The process of putting in an application for a CAT was quite daunting and it was almost impossible to write a forward plan in a virtual vacuum. There was also a frustrating time after we had heard that the museum would be transferred but we could only get access if a staff member was present. As no staff were based in Newtown we were reluctant to ask them to open up very often.
A visit early in the year showed us that the presentation in the museum was rather tired and would benefit from refreshment, but it was difficult to think about the changes we might want to make before we had fully got to know the collection. We also knew we would need volunteers to come forward to be in the museum when it opened.

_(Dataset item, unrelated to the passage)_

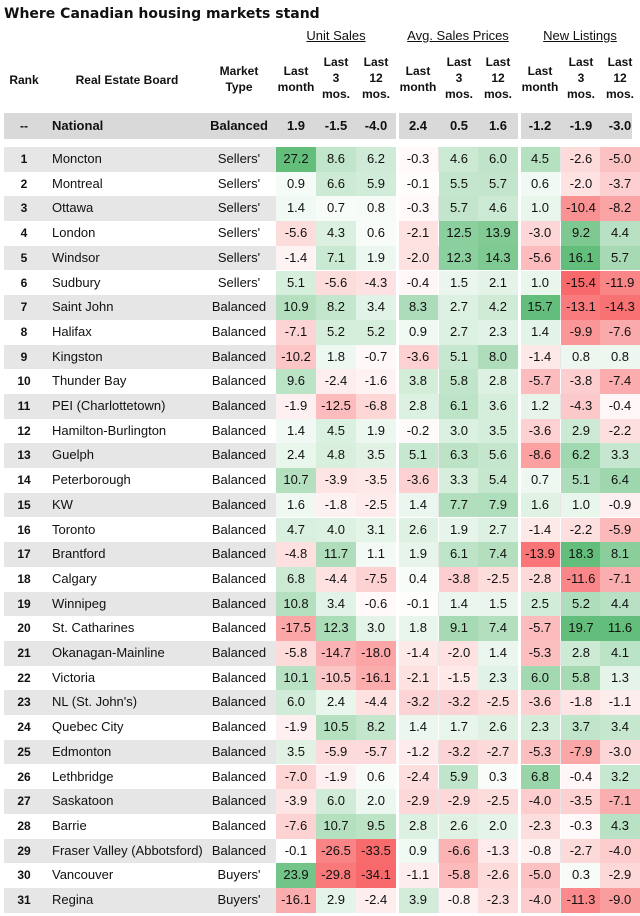 This screenshot has width=640, height=916. Describe the element at coordinates (83, 875) in the screenshot. I see `board-name: Vancouver` at that location.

Once we had the keys, the challenges were that we became responsible for a building that would be open to the public, with all the legal requirements this entails. We did not have the time to make major changes – and in any case wanted some experience first – but we did want to make the place more inviting and the information a bit more accessible. We decided that we had to open this summer - that did not allow us much time.
How has the group gone about developing the skills and knowledge required to run the museum?

Hard graft is probably the answer to this, plus wonderful contributions from a huge range of people. We have been blessed with support for administrative matters from the MCRA, whose chair has overseen the legal aspects of the transfer. We held an orientation day for our supporters, attended by 30 people. We recruited more committee members through this with expertise in finance, fundraising, publicity, weaving and spinning. 

We have appointed an experienced museum professional as our mentor, who has run a training day for us covering preventative conservation and talking through ideas of changes to make in the short term.
But we have only just begun the process of learning how existing skills and knowledge can be applied to running the museum, and developing ways of filling the gaps. It has been a matter of moving forward step by step on each of the aspects that need to be covered.

The need for funding is obvious. We are at the beginning of developing a financial strategy but in the meantime have been successful in getting a grant from Newtown Town Council and another local community fund. We are not charging as we want as many people as possible to come, but we have installed donation boxes, which are producing good results so far.

Promotion is obviously key to getting visitors and so websites have been updated and information circulated through local sources and social media. Applying for interim Accreditation is the next challenge.
What has the response been like from visitors and the local community to the museum reopening?

At one level it is too early to say, as we have only been open for two weekends so far. But I am almost stunned by the response. We had a small opening ceremony attended by about 44 people, some of them committee members, but had a total of 75 visitors over the three days. We had donations of £133, which I thought was a one-off, but the second weekend produced £110, which I find quite wonderful.

The reaction from visitors seems very positive and we are also getting comments and suggestions, as we see the current state as a 'work in progress'. Local people have also walked by and said how glad they are to see it open again.

Some of them remember working on clearing the top two floors in the 1960s when they were schoolchildren. We hope to entice them in with their children as time goes on! But who knows what the next six weeks, six months or six years will bring.